1. import oneflow as torch¶
Change the original code
import torch to:
import oneflow as torch
You can train the original model with OneFlow; however, you have to manually modify all the files that contain
import torch by this approach. In addition, it is necessary to modify the source code if a third-party library uses
2. using the command-line tool¶
Oneflow provides a command-line tool, which helps to mock the environment of PyTorch within OneFlow’s Python Package and forward references of Pytorch to the real OneFlow module. The specific steps are as follows:
Enabling the mocking of PyTorch
eval $(python3 -m oneflow.mock_torch)
To facilitate debugging, OneFlow provides two parameters to this method:
lazy parameter. When
lazy=True, a mock object will be returned without an immediate error for non-existent interfaces.
verbose parameter. If
verbose=Trueis set simultaneously, it will print out which mock objects are accessed or used for debugging.
The usage is as follows:
Enabling the mocking of PyTorch, and configuring lazy and verbose parameters.

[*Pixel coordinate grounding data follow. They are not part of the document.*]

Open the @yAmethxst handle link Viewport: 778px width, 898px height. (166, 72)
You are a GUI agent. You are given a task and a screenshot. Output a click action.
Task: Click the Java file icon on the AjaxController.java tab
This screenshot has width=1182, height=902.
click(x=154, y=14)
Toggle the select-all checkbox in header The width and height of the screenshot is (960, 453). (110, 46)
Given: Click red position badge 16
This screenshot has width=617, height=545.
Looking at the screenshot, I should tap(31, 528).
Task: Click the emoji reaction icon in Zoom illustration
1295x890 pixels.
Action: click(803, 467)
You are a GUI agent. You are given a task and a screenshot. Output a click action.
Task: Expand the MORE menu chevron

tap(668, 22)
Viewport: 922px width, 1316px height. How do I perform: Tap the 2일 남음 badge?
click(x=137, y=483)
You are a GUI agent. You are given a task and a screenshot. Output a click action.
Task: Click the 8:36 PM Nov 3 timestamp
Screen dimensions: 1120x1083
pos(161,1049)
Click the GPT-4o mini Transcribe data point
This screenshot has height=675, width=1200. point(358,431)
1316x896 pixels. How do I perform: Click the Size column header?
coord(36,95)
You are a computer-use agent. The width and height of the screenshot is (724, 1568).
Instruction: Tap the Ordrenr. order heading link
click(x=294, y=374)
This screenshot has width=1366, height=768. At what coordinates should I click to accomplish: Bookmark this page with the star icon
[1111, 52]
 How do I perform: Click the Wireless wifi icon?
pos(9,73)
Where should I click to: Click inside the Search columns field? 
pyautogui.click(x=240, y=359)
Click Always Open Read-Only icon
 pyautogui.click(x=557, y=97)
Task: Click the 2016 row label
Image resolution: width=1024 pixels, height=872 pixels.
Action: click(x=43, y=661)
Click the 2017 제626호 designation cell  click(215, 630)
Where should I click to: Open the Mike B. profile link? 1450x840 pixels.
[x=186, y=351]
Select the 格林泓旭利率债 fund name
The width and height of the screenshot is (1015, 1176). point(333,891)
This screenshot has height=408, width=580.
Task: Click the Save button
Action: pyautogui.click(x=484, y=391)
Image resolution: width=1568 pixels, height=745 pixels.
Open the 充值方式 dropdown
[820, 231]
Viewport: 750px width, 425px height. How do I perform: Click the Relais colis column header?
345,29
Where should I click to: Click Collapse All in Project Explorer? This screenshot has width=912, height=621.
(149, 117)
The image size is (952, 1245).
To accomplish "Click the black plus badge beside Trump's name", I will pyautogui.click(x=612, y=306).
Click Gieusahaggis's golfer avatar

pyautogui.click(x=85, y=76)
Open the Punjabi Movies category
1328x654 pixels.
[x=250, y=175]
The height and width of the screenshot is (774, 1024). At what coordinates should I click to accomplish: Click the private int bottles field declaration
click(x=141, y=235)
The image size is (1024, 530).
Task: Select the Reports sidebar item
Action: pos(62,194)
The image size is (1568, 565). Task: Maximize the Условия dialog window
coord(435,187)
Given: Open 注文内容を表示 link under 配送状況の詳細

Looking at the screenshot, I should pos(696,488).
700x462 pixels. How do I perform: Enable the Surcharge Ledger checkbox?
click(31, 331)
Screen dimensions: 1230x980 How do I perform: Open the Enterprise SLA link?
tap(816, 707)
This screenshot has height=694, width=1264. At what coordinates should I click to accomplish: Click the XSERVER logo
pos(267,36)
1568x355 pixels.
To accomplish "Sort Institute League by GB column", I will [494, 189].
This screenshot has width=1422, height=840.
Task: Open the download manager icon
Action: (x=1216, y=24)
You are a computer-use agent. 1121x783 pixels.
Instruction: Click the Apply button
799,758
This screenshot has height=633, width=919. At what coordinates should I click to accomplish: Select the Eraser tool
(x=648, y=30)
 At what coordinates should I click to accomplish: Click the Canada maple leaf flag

eval $(oneflow-mock-torch --lazy --verbose)
eval $(python3 -m oneflow.mock_torch --lazy --verbose)
After running the above command, you can observe the effect in the following example.
import torch print(torch.__file__) import oneflow as flow x = torch.zeros(2, 3) print(isinstance(x, flow.Tensor))
Disabling the mocking of PyTorch
eval $(oneflow-mock-torch disable)
eval $(python3 -m oneflow.mock_torch disable)
3. using built-in functions of OneFlow¶
We provide the mock function with fine granularity, and the users can determine whether to enable this function for a piece of code.
In the following
with statement, the PyTorch module imported is OneFlow.
import oneflow.mock_torch as mock with mock.enable(): import torch print(torch.__file__) import oneflow as flow x = torch.zeros(2, 3) print(isinstance(x, flow.Tensor))
Similarly, OneFlow provides parameters lazy and verbose for
mock.enable() to facilitate debugging, which can be set like this:
with mock.enable(lazy=True, verbose=True)
You can turn off the mock function like this when it’s needed to use the real torch module.
with mock.disable(): import torch print(torch.__file__)
mock.disable can act as functions. For example, if you want to train a model with OneFlow, but it needs to be loaded by PyTorch. Then, you can use it with the following code:
mock.enable() ... with mock.disable() module = torch.load_module(...) # train the module with oneflow
A dictionary with the value of module is saved separately in enable and disable mode. When you turn enable or disable on and off, the dictionary will replace
sys.modules and the global variables that the current module belongs to. Therefore, users are required to
import the module they need in each mode, and the code below will raise an error
name 'torch' is not defined in
with statment of disable.
with mock.enable(): import torch with mock.disable(): torch.ones(2, 3)
With the alignment of OneFlow API and PyTorch, users can easily migrate the PyTorch code to OneFlow. As mentioned above, three methods are available to train the PyTorch model with OneFlow. This is how users can experience the ultimate performance of OneFlow.